GALWAY, Ireland (CNS) — Irish golfer Christy O’Connor Jr. had “a strong faith” that helped him cope with the 1998 death of his 17-year-old son, Darren, in a road accident.

“He certainly believed in the communion of saints,” Father Michael Kelly said at the Jan. 11 funeral Mass in Galway cathedral. “He spoke openly and confidently of his conviction that he would meet Darren again. He prayed to him and for him and was convinced that Darren came to his assistance more than once.”

However, he told the family of the 67-year-old pro golfer: “Unfortunately, that same belief will not fill the vacant chair or the emptiness that you are experiencing in your hearts today. Although out of sight, Christy will be watching over you. He has only gone to God, and God is very near.”

O’Connor died Jan. 6 in the Canary Islands. He was known as Christy O’Connor Jr. because he was the nephew of another professional golfer, Christy O’Connor Sr.

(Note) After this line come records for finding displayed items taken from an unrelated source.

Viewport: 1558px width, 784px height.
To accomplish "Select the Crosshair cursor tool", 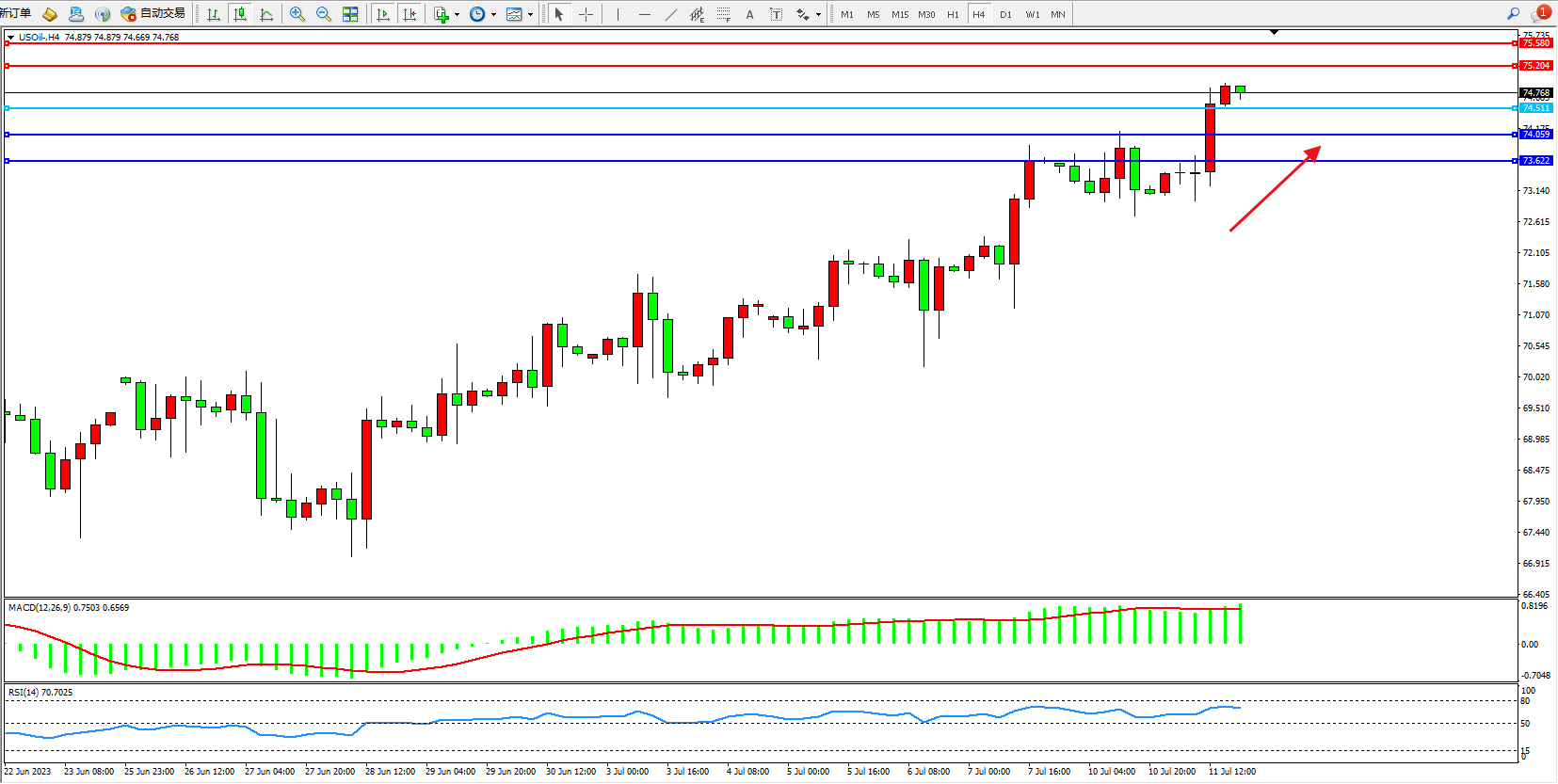I will [x=586, y=14].
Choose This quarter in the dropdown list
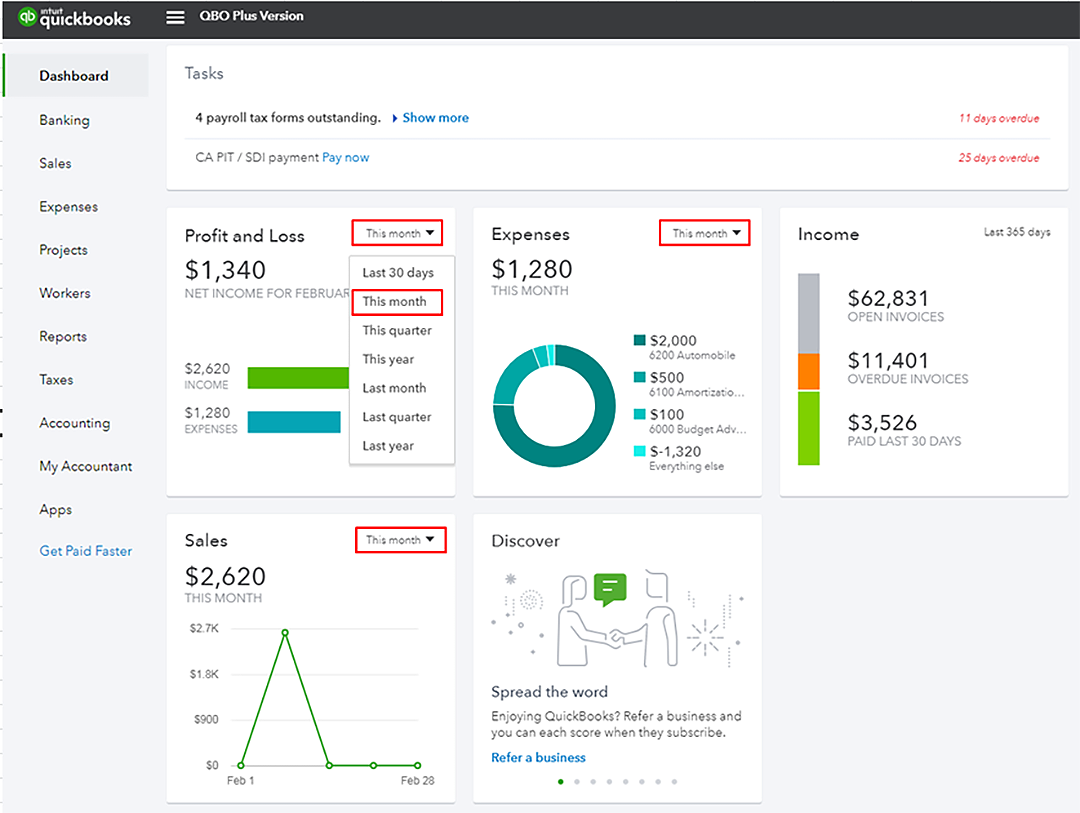The image size is (1080, 813). (x=397, y=331)
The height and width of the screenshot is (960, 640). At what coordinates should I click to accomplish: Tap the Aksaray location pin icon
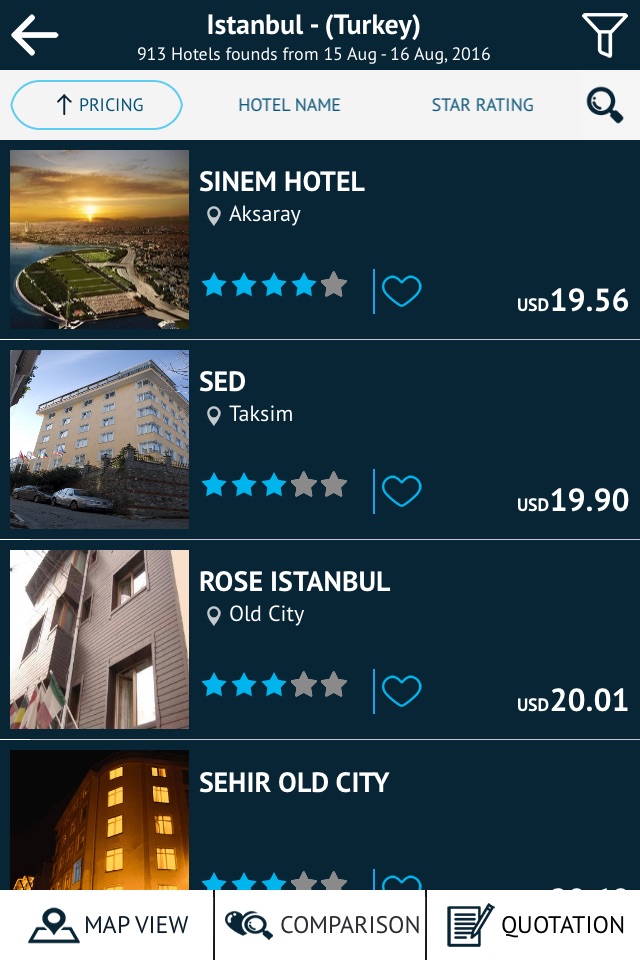pyautogui.click(x=213, y=216)

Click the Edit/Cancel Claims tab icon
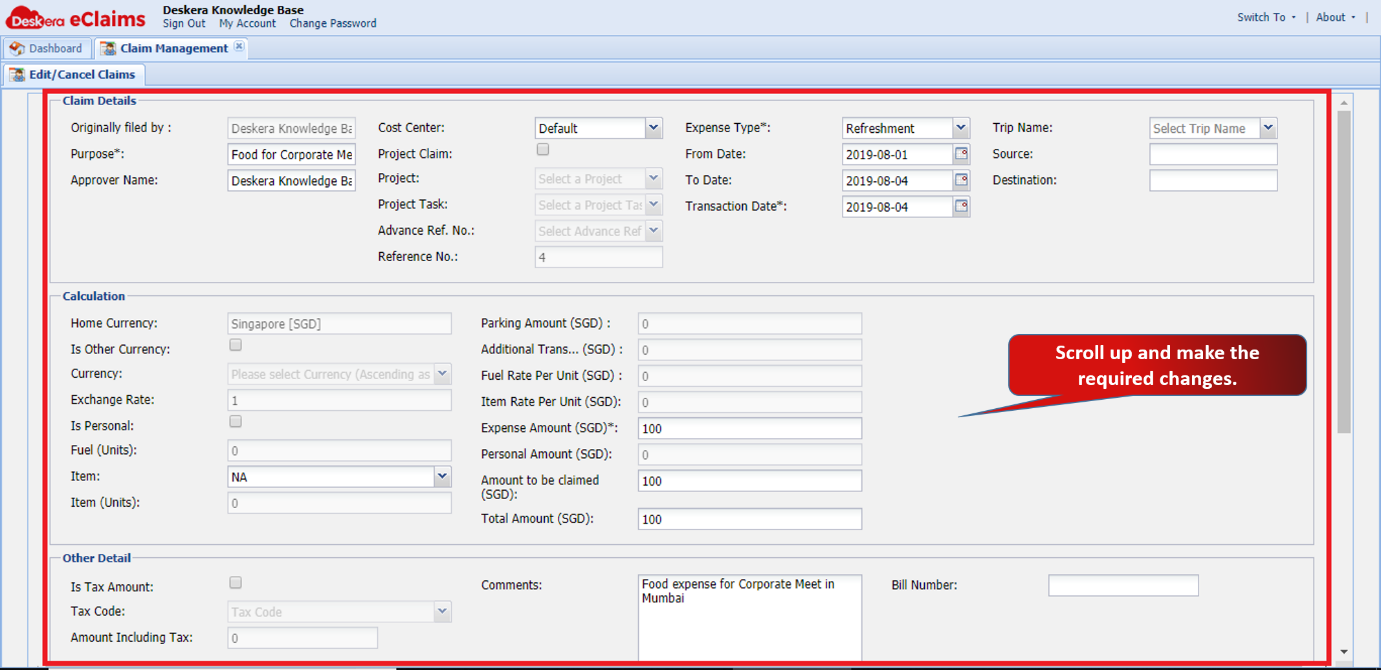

The younger O’Connor served an apprenticeship with his uncle and had a career that continued into the 21st century with the Senior PGA Tour and the European Senior Tour.

He had four European tour wins, the first in 1978 and the last in 1992, and Ryder Cup appearances in 1975 and in 1989, when his 2-iron shot on the 18th hole at The Belfry ensured that Europe retained the cup that year.

That 2-iron was put to good use in more ways than one. O’Connor donated it to a charity auction in aid of cancer relief, and it raised 50,000 pounds. The buyer then returned the club to the golfer, who continued to play with it until 1990 when his car was stolen, with his clubs inside it, and the 2-iron was never seen again.

The golfer used to say that after he won the 1990 Kenya Open, an elderly Irish missionary nun approached him and asked, “Would you leave me your 2-iron for charity?” To which he replied, “Yes, of course, but that isn’t the same club as I had at The Belfry.” He would add: “The nun thought about it for a moment, before saying ‘Ah but, who will know?'”

After O’Connor’s death, Irish President Michael D. Higgins said: “As a sportsman, and as an iconic figure in golf, Christy represented his country and its people on the international stage with distinction, dignity and great humor.”

At O’Connor’s funeral, Father Kelly echoed the praise, saying: “His leaving has left our world a poorer place. He was one in a million.”